Stored records:
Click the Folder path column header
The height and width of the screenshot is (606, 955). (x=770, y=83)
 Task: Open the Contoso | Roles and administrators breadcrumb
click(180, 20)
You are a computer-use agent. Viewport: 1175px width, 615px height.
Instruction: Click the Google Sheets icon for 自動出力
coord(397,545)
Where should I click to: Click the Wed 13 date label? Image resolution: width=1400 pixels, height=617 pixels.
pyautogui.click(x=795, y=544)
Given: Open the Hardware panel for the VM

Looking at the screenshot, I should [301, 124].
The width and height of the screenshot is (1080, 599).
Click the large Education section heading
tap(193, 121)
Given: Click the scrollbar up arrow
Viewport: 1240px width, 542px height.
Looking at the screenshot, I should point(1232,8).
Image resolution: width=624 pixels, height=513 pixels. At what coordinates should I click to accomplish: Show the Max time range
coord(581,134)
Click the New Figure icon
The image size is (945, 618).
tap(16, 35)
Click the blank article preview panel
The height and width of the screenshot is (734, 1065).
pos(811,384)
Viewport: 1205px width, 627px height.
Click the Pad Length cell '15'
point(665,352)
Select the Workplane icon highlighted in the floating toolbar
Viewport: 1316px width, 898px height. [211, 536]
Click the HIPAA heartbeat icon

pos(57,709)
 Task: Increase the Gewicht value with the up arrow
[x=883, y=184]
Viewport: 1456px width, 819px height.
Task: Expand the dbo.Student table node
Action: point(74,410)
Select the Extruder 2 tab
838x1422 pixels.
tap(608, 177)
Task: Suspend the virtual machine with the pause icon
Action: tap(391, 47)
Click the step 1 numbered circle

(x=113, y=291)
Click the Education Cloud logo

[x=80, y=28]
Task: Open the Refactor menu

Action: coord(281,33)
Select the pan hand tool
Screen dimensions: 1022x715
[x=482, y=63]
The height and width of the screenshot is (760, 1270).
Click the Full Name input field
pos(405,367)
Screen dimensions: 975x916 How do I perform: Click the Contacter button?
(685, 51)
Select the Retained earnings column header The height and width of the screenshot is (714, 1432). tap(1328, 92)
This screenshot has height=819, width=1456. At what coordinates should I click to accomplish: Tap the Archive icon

• Work instructions
Print each entry above exactly as given.

• Answer box
Click the Folder path column header
The height and width of the screenshot is (606, 955). (x=770, y=83)
 Task: Open the Contoso | Roles and administrators breadcrumb
click(180, 20)
You are a computer-use agent. Viewport: 1175px width, 615px height.
Instruction: Click the Google Sheets icon for 自動出力
coord(397,545)
Where should I click to: Click the Wed 13 date label? Image resolution: width=1400 pixels, height=617 pixels.
pyautogui.click(x=795, y=544)
Given: Open the Hardware panel for the VM

Looking at the screenshot, I should [301, 124].
The width and height of the screenshot is (1080, 599).
Click the large Education section heading
tap(193, 121)
Given: Click the scrollbar up arrow
Viewport: 1240px width, 542px height.
Looking at the screenshot, I should point(1232,8).
Image resolution: width=624 pixels, height=513 pixels. At what coordinates should I click to accomplish: Show the Max time range
coord(581,134)
Click the New Figure icon
The image size is (945, 618).
tap(16, 35)
Click the blank article preview panel
The height and width of the screenshot is (734, 1065).
pos(811,384)
Viewport: 1205px width, 627px height.
Click the Pad Length cell '15'
point(665,352)
Select the Workplane icon highlighted in the floating toolbar
Viewport: 1316px width, 898px height. [211, 536]
Click the HIPAA heartbeat icon

pos(57,709)
 Task: Increase the Gewicht value with the up arrow
[x=883, y=184]
Viewport: 1456px width, 819px height.
Task: Expand the dbo.Student table node
Action: point(74,410)
Select the Extruder 2 tab
838x1422 pixels.
tap(608, 177)
Task: Suspend the virtual machine with the pause icon
Action: tap(391, 47)
Click the step 1 numbered circle

(x=113, y=291)
Click the Education Cloud logo

[x=80, y=28]
Task: Open the Refactor menu

Action: coord(281,33)
Select the pan hand tool
Screen dimensions: 1022x715
[x=482, y=63]
The height and width of the screenshot is (760, 1270).
Click the Full Name input field
pos(405,367)
Screen dimensions: 975x916 How do I perform: Click the Contacter button?
(685, 51)
Select the Retained earnings column header The height and width of the screenshot is (714, 1432). tap(1328, 92)
This screenshot has height=819, width=1456. At what coordinates should I click to accomplish: Tap the Archive icon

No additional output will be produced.